Having once read a very interesting article on growing coffee from the Department of Agriculture, I was concerned that weather extremes due to climate change may make coffee unavailable in the last years of my life. Computer modeling shows climate changes that could  cause severe declines in both yield and suitable growing conditions in the current cultivation zone for coffee over this century. Life in this country will require many adaptions and changes due to climate change. We will all have less. I just don't want my less to include the loss of my daily coffee. 

Today the global supply of coffee depends on two species: Arabica (Coffea arabica; around 55% of global production) and robusta (C.canephora; around 45% of global production). The optimal temperature range for growing arabica is 64°–70°F. Above that moderate temperature range, fruit development and ripening accelerate and degrades coffee bean quality. Continuous exposure to temperatures up to 86°F  can severely damage coffee plants, stunting growth, yellowing leaves, even spawning stem tumors. Hotter environments cannot support arabica.

A warming climate may also hurt coffee production by reducing growing area, increasing pests, and damaging the quality of plants.
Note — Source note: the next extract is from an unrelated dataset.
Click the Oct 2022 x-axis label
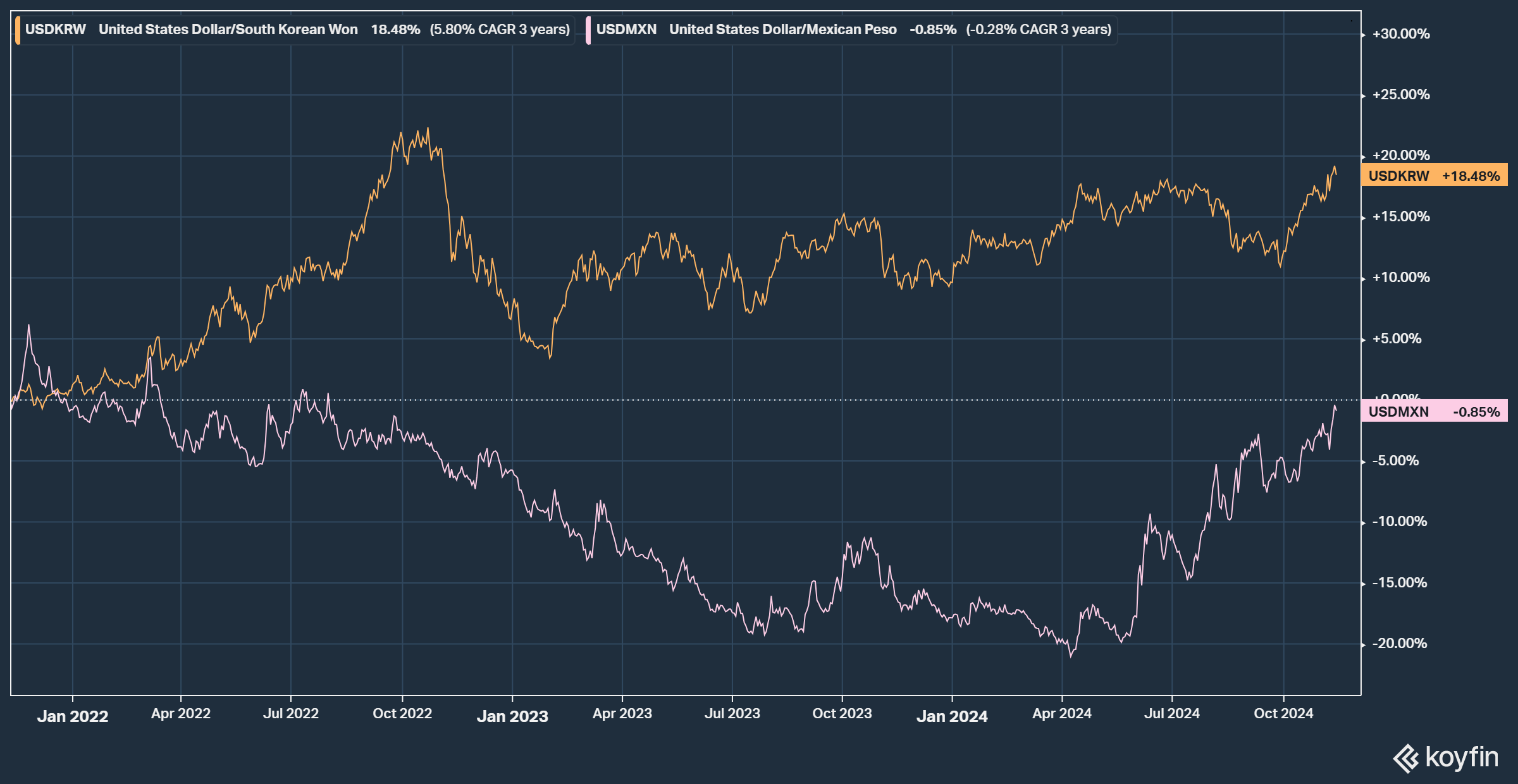 [x=402, y=713]
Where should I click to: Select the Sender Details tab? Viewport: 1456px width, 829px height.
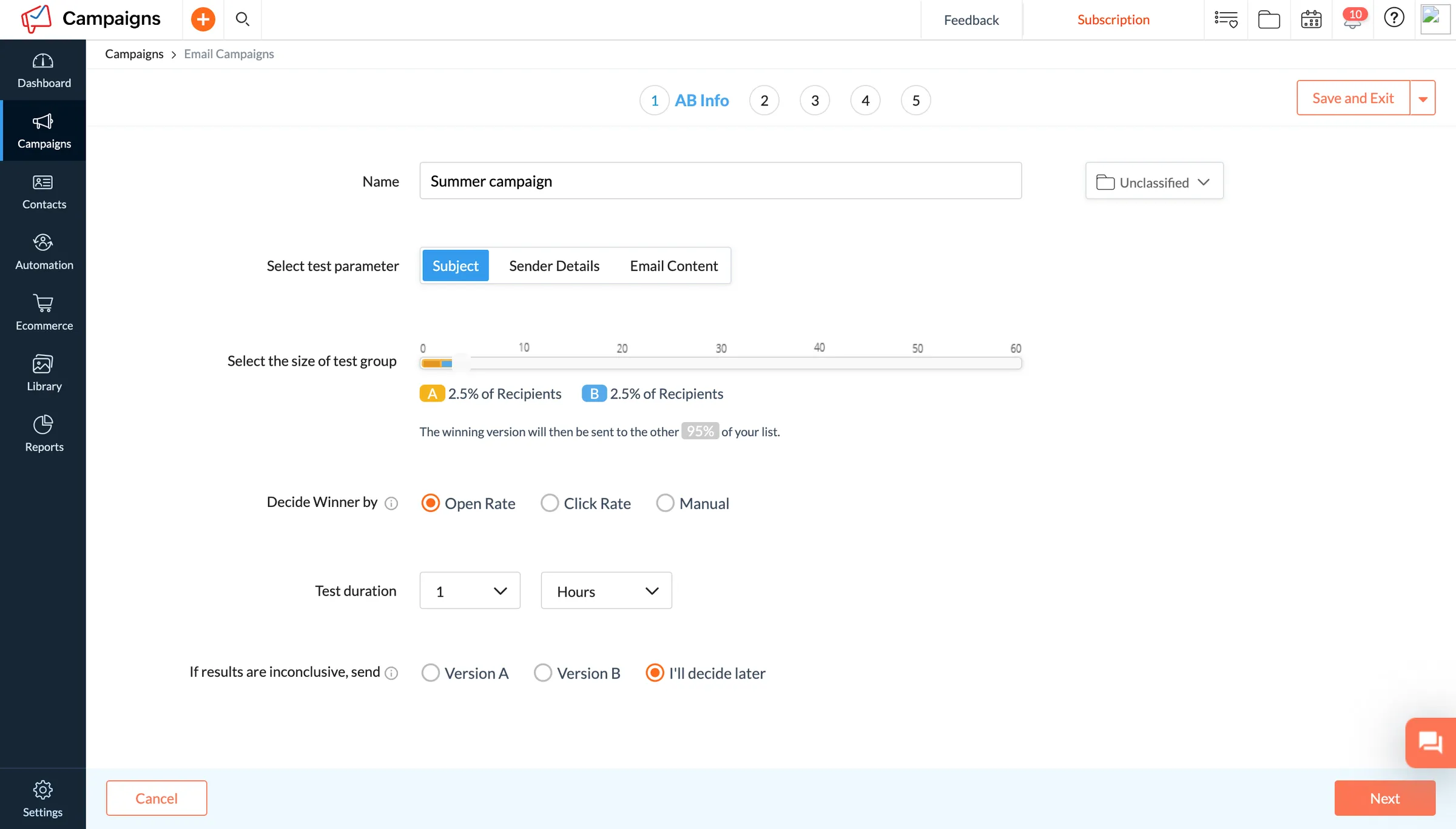tap(553, 265)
Much of the world’s coffee production depends on farmers living at a subsistence level, and many of them grow only coffee, not food crops. Less coffee, means less income for people living on the edge.  l but all is not lost. There is the possibility of development of new coffee crop plants.

 The idea of broadening the coffee crop portfolio, with new cultivars, hybrids and alternative species (including underutilized crop species) is receiving renewed attention with a focus on forgotten or underutilized species, particularly those that were once cultivated and exported at scale and natural species. (I was relieved that ideas did not run to gene splicing.) 

One species now receiving increased consideration and focus is liberica or Liberian coffee (Coffea liberica), as evidenced by the adoption of the plant by farmers in Africa and Asia. There are actually two species of liberica:  C. liberica: var. liberica and var. dewevrei. These two varities are known commonly as liberica and excelsa. Though the plant had not been widly cultivated for over a hundred years, the plant is naturally occurring and remained present in the environment in coffee growing regions.

In terms of flavor quality, excelsa has been reported as resembling Arabica coffee from in Ethiopia. Most of the plants being grown today (and the coffee being produced) are the excelsa variant of liberica with smaller seeds than the traditional liberica type. Contemporary assessments for liberica indicate a high levels of natural sweetness (a positive attribute for coffee quality), a rich, bold mouthfeel, low acidity and flavor notes of chocolate, jackfruit and other tropical and non-tropical fruits. 

Renewed interest in excelsa coffee is now clearly evident by the fact that you can buy it online. In Uganda, at least 200 farms are now growing excelsa, and this number is growing due to farmers shifting from farming robusta to farming mixed robusta–excelsa or farming excelsa only. The adaption of excelsa has been farmer-led rather than being based on advice from external sources (like seeds sold by agricultural congomerates) or agents; and excelsa is an indigenous plant of Uganda and South Sudan, where it occurs naturally in low elevation forests bordering the Democratic Republic of Congo. 

In a changing climate, excelsa offers the potential to grow commercially viable, and perhaps higher-value, coffee under much warmer conditions (and at lower elevations) than Arabica and may offer improved climate resiliency over robusta. However, the history of coffee farming shows that a coffee species is only likely to come into major use in response to drastic disruptions in the supply chain. A changing climate may prove to be that disruption. At least coffee will be able to adapt to climate change.